Итак, в советской литературе отмечалась ярко выраженная тенденция перехода от многоголосия, стилистического разнообразия, интереса к чужому, необычному, незнакомому (все это характерно для 1920-х годов) – к одноголосию, утверждению единой эстетической системы, единого приемлемого стиля. Тенденция эта нарастала в 1930-е годы и в области науки о переводе достигла своего максимума к 1950-м годам. Постепенно отсекались непривычные формы художественной условности, а вместе с ними – нестандартный художественный язык: просторечие, вульгаризмы, иноязычные лексические заимствования. Утверждалась установка на простой, общедоступный, нейтральный – правильный – язык, которого должны были придерживаться как оригинальные писатели, так и переводчики. Простота, понятность и привычность языка закладывалась в переводческий метод.

В переводе ориентация на чужой язык, остро ощутимая в 1920-е годы и еще сохраняющаяся в 1930-е годы, к концу 1930-х стирается. Словно противодействуя этой тенденции, в практике поэтического перевода сохраняется (и всячески поддерживается редакторами) ориентация на оригинальную форму переводимых стихотворных произведений.

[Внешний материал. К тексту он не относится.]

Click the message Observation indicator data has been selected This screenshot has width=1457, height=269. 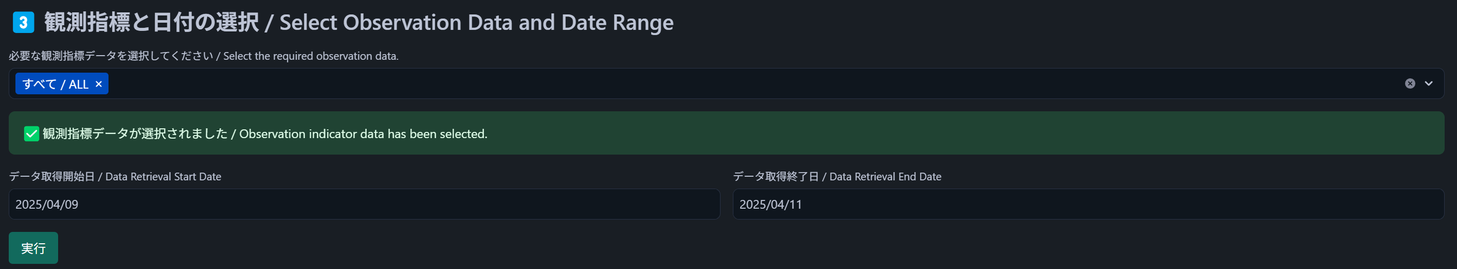pos(363,134)
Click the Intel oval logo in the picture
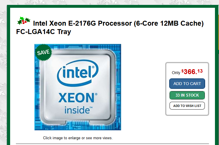The image size is (219, 145). pos(78,73)
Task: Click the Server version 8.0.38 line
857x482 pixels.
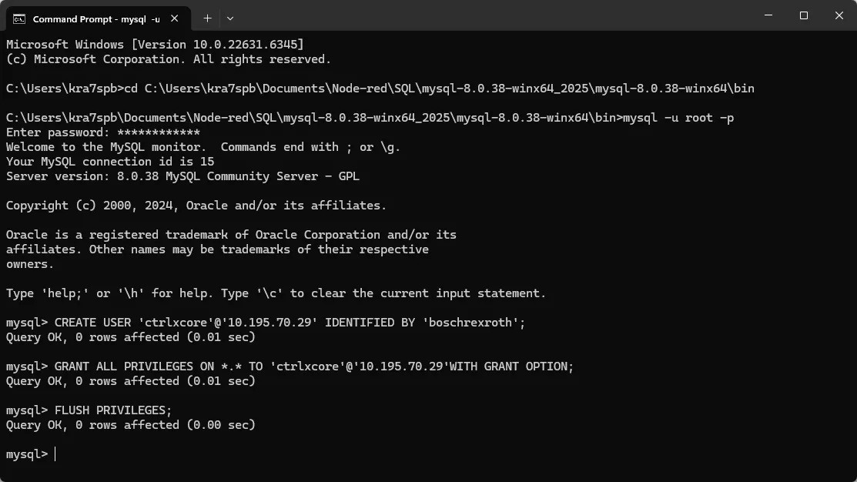Action: (182, 176)
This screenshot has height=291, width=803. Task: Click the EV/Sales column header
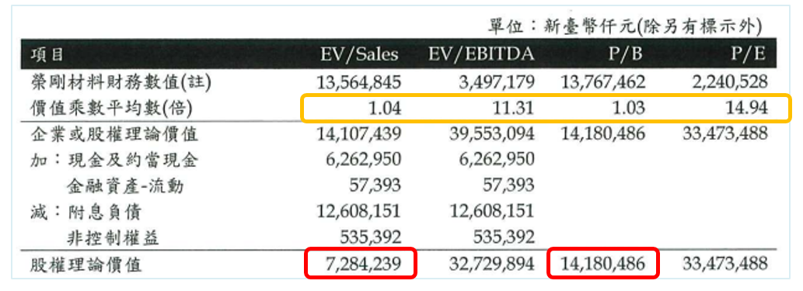pyautogui.click(x=359, y=54)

Занимая особую нишу в литературе и находясь на периферии внимания литературоведов, художественный перевод долго оставался без собственной теории, и к началу 1950-х эта нехватка стала ощущаться особенно остро, отчего одновременно возникли попытки создания теории перевода с разных точек зрения: лингвистической (поначалу описательной) и литературоведческой (рекомендательной, старавшейся выработать метод художественного перевода).

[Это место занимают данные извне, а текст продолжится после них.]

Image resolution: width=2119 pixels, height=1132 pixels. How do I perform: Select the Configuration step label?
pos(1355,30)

В соответствии с духом оптимизма, пронизывающим советскую печать, положительно стала решаться теоретическая проблема о переводимости иноязычных произведений. Советские переводчики, вооруженные марксистско-ленинским учением, ставились выше переводчиков дореволюционных или иностранных. Советский строй объявлялся самым лучшим, а русский язык – самым богатым в мире. Отсюда естественно было, что в переводе всё больше и больше полагалось ориентироваться на советского читателя, а не на зарубежного автора.

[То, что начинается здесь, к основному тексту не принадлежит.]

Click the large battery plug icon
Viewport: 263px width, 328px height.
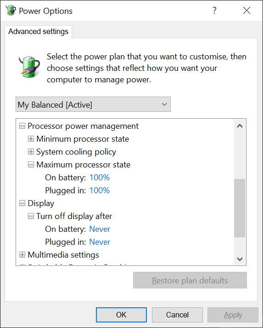(29, 67)
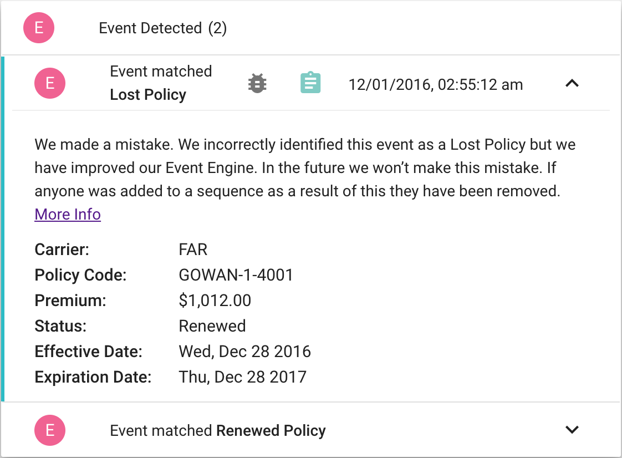Click the expiration date Thu, Dec 28 2017
The width and height of the screenshot is (622, 458).
pyautogui.click(x=243, y=377)
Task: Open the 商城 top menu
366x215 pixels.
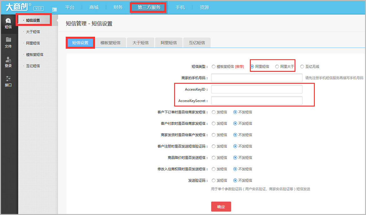Action: pyautogui.click(x=94, y=7)
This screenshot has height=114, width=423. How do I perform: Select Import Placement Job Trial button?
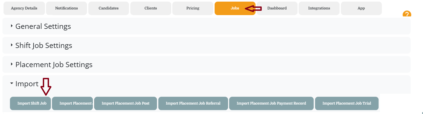click(x=347, y=103)
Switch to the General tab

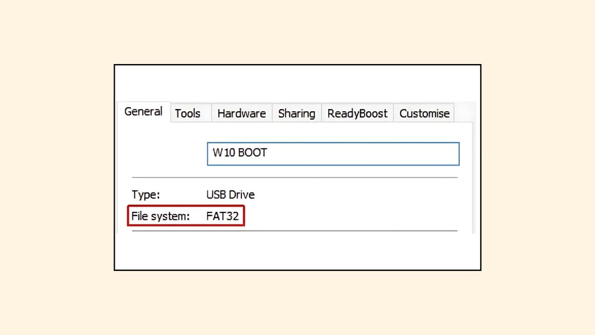click(143, 112)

Сложившиеся условия оказались благоприятными для возникновения так называемой теории реалистического перевода (см. гл. III) и, напротив, неблагоприятными для открытых сторонников точного перевода – если точность передачи стиля вступала в противоречие с установившимися языковыми нормами, а точность передачи содержания вступала в противоречие с официальной идеологией (см. гл. IV).

II. Точный перевод

1. Евгений Львович Ланн: точность стиля

Но… возглавлял издание мэтр противоположной школы перевода Е.Л. Ланн. По старой мудрой пословице о покойниках полагается либо говорить хорошо, либо не говорить вовсе.

Нора Галь. «Помню…»

1.1. Портрет

Евгений Львович Лозман, гораздо более известный под своим псевдонимом Ланн, начинал как поэт. Он родился 1 (по новому стилю – 13) мая 1896 г. в Ростове-на-Дону; учеником Харьковской гимназии стал писать стихи, начав, как положено символисту, с подражаний Фету; после гимназии поступил на юридический факультет Харьковского университета, стал ходить в Харьковский литературно-художественный кружок, познакомился с поэтом Георгием Шенгели, чью судьбу потом, в пятидесятые, во многом разделит. В 1915 г., если не раньше, в его жизни возникла курсистка Женского медицинского института Александра Владимировна Кривцова, ставшая впоследствии его женой и сопереводчицей. Тысяча девятьсот семнадцатым годом датируется его первое стихотворение, подписанное псевдонимом Ланн («На гнилом канате в себя спуститься», рукопись хранится в Доме-музее Марины Цветаевой); к этому времени он от своей ранней силлаботоники уже перешел к верлибру. [38]

вернуться

38

В программном докладе «Heroica (мироощущение поэта)», написанном в 1921 г., Ланн пишет: «Десять лет упражнений – и поэт овладеет техникой стиха. Он научится варьировать ритм, соподчиняя его с тематическим смыслом фразы; поймет простую истину, еще недостаточно, однако понятую: неоправданность корсета строгого стиха; примет один путь – свободный стих…» [2010, с. 9]. В.Г. Перельмутер называет его «едва ли не первым осознанным верлибристом в русской поэзии» (2010, личная переписка).